* _DATA ROWS_:
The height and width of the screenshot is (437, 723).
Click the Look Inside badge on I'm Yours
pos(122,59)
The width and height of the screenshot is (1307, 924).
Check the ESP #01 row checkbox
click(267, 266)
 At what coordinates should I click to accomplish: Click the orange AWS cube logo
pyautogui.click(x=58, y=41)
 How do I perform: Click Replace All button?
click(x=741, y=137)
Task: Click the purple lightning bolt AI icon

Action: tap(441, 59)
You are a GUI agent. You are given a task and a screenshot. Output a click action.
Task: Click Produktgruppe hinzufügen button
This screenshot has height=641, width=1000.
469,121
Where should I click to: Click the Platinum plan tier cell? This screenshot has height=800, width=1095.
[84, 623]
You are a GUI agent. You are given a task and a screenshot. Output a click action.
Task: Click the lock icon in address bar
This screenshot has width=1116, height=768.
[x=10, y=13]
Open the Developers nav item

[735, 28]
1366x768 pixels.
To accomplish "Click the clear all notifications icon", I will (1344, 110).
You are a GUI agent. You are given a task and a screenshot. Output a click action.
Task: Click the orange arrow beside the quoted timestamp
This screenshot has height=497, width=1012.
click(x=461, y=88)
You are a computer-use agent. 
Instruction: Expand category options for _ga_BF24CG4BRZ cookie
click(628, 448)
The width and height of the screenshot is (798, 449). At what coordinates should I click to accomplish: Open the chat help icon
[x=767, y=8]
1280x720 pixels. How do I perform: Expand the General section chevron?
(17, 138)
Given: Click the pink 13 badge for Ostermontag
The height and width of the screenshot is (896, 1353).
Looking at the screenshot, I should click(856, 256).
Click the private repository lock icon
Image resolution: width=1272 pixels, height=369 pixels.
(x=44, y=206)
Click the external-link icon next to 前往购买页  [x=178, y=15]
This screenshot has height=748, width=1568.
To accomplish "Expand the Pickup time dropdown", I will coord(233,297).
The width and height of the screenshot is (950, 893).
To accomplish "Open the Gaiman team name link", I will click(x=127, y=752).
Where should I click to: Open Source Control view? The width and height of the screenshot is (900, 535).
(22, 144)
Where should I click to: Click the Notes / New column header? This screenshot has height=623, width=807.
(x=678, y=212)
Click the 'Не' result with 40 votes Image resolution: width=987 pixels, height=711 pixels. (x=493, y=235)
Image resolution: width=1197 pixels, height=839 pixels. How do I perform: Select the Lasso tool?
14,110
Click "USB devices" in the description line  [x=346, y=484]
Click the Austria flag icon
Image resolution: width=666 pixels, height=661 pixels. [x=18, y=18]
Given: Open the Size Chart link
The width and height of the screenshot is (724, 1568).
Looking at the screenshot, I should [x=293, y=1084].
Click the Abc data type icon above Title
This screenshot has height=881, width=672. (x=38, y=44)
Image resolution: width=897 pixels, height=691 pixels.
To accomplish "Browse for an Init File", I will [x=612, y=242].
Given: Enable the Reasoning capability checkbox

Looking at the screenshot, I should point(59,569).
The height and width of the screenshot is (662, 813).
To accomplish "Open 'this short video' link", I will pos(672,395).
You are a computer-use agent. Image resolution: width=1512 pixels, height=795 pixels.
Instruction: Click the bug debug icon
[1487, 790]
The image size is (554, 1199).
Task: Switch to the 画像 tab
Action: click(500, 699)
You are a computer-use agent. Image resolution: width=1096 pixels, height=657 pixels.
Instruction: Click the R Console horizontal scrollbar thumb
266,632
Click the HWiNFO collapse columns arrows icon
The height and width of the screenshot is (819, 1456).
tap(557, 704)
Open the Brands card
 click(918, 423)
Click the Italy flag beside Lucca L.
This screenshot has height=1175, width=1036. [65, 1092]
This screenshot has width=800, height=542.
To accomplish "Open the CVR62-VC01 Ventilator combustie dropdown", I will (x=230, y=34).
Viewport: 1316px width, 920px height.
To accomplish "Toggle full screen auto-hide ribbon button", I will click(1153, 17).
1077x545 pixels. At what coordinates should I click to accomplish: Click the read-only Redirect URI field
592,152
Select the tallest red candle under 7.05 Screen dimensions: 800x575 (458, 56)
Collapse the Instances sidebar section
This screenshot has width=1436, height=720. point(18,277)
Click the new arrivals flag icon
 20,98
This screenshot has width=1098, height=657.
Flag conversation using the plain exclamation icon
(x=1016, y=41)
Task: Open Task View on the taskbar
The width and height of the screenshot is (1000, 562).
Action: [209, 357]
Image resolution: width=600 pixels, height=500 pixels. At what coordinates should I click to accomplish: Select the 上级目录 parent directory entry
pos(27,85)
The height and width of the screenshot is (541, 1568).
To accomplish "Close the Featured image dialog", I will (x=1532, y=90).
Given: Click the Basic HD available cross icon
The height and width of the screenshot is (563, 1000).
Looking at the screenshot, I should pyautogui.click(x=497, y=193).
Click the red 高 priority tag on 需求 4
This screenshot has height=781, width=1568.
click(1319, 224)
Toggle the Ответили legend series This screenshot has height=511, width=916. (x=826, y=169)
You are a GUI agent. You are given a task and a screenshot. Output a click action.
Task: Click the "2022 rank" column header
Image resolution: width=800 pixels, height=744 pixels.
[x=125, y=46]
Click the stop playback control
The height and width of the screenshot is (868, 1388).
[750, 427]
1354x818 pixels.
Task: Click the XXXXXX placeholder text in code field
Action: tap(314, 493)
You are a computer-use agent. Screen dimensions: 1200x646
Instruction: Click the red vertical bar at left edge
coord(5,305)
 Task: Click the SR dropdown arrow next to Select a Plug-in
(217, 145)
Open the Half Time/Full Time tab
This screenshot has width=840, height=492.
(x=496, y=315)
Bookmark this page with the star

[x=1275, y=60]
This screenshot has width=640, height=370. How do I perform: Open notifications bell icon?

* _REQUEST_: Present the lines above as a numbered list, omitting any blank lines.

* _RESULT OF THIS EXERCISE_:
1. The height and width of the screenshot is (437, 723).
2. Click the Look Inside badge on I'm Yours
3. pos(122,59)
4. The width and height of the screenshot is (1307, 924).
5. Check the ESP #01 row checkbox
6. click(267, 266)
7.  At what coordinates should I click to accomplish: Click the orange AWS cube logo
8. pyautogui.click(x=58, y=41)
9.  How do I perform: Click Replace All button?
10. click(x=741, y=137)
11. Task: Click the purple lightning bolt AI icon
12. Action: tap(441, 59)
13. You are a GUI agent. You are given a task and a screenshot. Output a click action.
14. Task: Click Produktgruppe hinzufügen button
15. This screenshot has height=641, width=1000.
16. 469,121
17. Where should I click to: Click the Platinum plan tier cell? This screenshot has height=800, width=1095.
18. [84, 623]
19. You are a GUI agent. You are given a task and a screenshot. Output a click action.
20. Task: Click the lock icon in address bar
21. This screenshot has width=1116, height=768.
22. [x=10, y=13]
23. Open the Developers nav item
24. [735, 28]
25. 1366x768 pixels.
26. To accomplish "Click the clear all notifications icon", I will (1344, 110).
27. You are a GUI agent. You are given a task and a screenshot. Output a click action.
28. Task: Click the orange arrow beside the quoted timestamp
29. This screenshot has height=497, width=1012.
30. click(x=461, y=88)
31. You are a computer-use agent. 
32. Instruction: Expand category options for _ga_BF24CG4BRZ cookie
33. click(628, 448)
34. The width and height of the screenshot is (798, 449). At what coordinates should I click to accomplish: Open the chat help icon
35. [x=767, y=8]
36. 1280x720 pixels. How do I perform: Expand the General section chevron?
37. (17, 138)
38. Given: Click the pink 13 badge for Ostermontag
39. The height and width of the screenshot is (896, 1353).
40. Looking at the screenshot, I should click(856, 256).
41. Click the private repository lock icon
42. Image resolution: width=1272 pixels, height=369 pixels.
43. (x=44, y=206)
44. Click the external-link icon next to 前往购买页  [x=178, y=15]
45. This screenshot has height=748, width=1568.
46. To accomplish "Expand the Pickup time dropdown", I will coord(233,297).
47. The width and height of the screenshot is (950, 893).
48. To accomplish "Open the Gaiman team name link", I will click(x=127, y=752).
49. Where should I click to: Open Source Control view? The width and height of the screenshot is (900, 535).
50. (22, 144)
51. Where should I click to: Click the Notes / New column header? This screenshot has height=623, width=807.
52. (x=678, y=212)
53. Click the 'Не' result with 40 votes Image resolution: width=987 pixels, height=711 pixels. (x=493, y=235)
54. Image resolution: width=1197 pixels, height=839 pixels. How do I perform: Select the Lasso tool?
55. 14,110
56. Click "USB devices" in the description line  [x=346, y=484]
57. Click the Austria flag icon
58. Image resolution: width=666 pixels, height=661 pixels. [x=18, y=18]
59. Given: Open the Size Chart link
60. The width and height of the screenshot is (724, 1568).
61. Looking at the screenshot, I should [x=293, y=1084].
62. Click the Abc data type icon above Title
63. This screenshot has height=881, width=672. (x=38, y=44)
64. Image resolution: width=897 pixels, height=691 pixels.
65. To accomplish "Browse for an Init File", I will [x=612, y=242].
66. Given: Enable the Reasoning capability checkbox
67. Looking at the screenshot, I should point(59,569).
68. The height and width of the screenshot is (662, 813).
69. To accomplish "Open 'this short video' link", I will pos(672,395).
70. You are a computer-use agent. Image resolution: width=1512 pixels, height=795 pixels.
71. Instruction: Click the bug debug icon
72. [1487, 790]
73. The image size is (554, 1199).
74. Task: Switch to the 画像 tab
75. Action: click(500, 699)
76. You are a computer-use agent. Image resolution: width=1096 pixels, height=657 pixels.
77. Instruction: Click the R Console horizontal scrollbar thumb
78. 266,632
79. Click the HWiNFO collapse columns arrows icon
80. The height and width of the screenshot is (819, 1456).
81. tap(557, 704)
82. Open the Brands card
83.  click(918, 423)
84. Click the Italy flag beside Lucca L.
85. This screenshot has height=1175, width=1036. [65, 1092]
86. This screenshot has width=800, height=542.
87. To accomplish "Open the CVR62-VC01 Ventilator combustie dropdown", I will (x=230, y=34).
88. Viewport: 1316px width, 920px height.
89. To accomplish "Toggle full screen auto-hide ribbon button", I will click(1153, 17).
90. 1077x545 pixels. At what coordinates should I click to accomplish: Click the read-only Redirect URI field
91. 592,152
92. Select the tallest red candle under 7.05 Screen dimensions: 800x575 (458, 56)
93. Collapse the Instances sidebar section
94. This screenshot has width=1436, height=720. point(18,277)
95. Click the new arrivals flag icon
96.  20,98
97. This screenshot has width=1098, height=657.
98. Flag conversation using the plain exclamation icon
99. (x=1016, y=41)
100. Task: Open Task View on the taskbar
101. The width and height of the screenshot is (1000, 562).
102. Action: [209, 357]
103. Image resolution: width=600 pixels, height=500 pixels. At what coordinates should I click to accomplish: Select the 上级目录 parent directory entry
104. pos(27,85)
105. The height and width of the screenshot is (541, 1568).
106. To accomplish "Close the Featured image dialog", I will (x=1532, y=90).
107. Given: Click the Basic HD available cross icon
108. The height and width of the screenshot is (563, 1000).
109. Looking at the screenshot, I should pyautogui.click(x=497, y=193).
110. Click the red 高 priority tag on 需求 4
111. This screenshot has height=781, width=1568.
112. click(1319, 224)
113. Toggle the Ответили legend series This screenshot has height=511, width=916. (x=826, y=169)
114. You are a GUI agent. You are given a task and a screenshot. Output a click action.
115. Task: Click the "2022 rank" column header
116. Image resolution: width=800 pixels, height=744 pixels.
117. [x=125, y=46]
118. Click the stop playback control
119. The height and width of the screenshot is (868, 1388).
120. [750, 427]
121. 1354x818 pixels.
122. Task: Click the XXXXXX placeholder text in code field
123. Action: tap(314, 493)
124. You are a computer-use agent. Screen dimensions: 1200x646
125. Instruction: Click the red vertical bar at left edge
126. coord(5,305)
127.  Task: Click the SR dropdown arrow next to Select a Plug-in
128. (217, 145)
129. Open the Half Time/Full Time tab
130. This screenshot has width=840, height=492.
131. (x=496, y=315)
132. Bookmark this page with the star
133. [x=1275, y=60]
134. This screenshot has width=640, height=370. How do I perform: Open notifications bell icon?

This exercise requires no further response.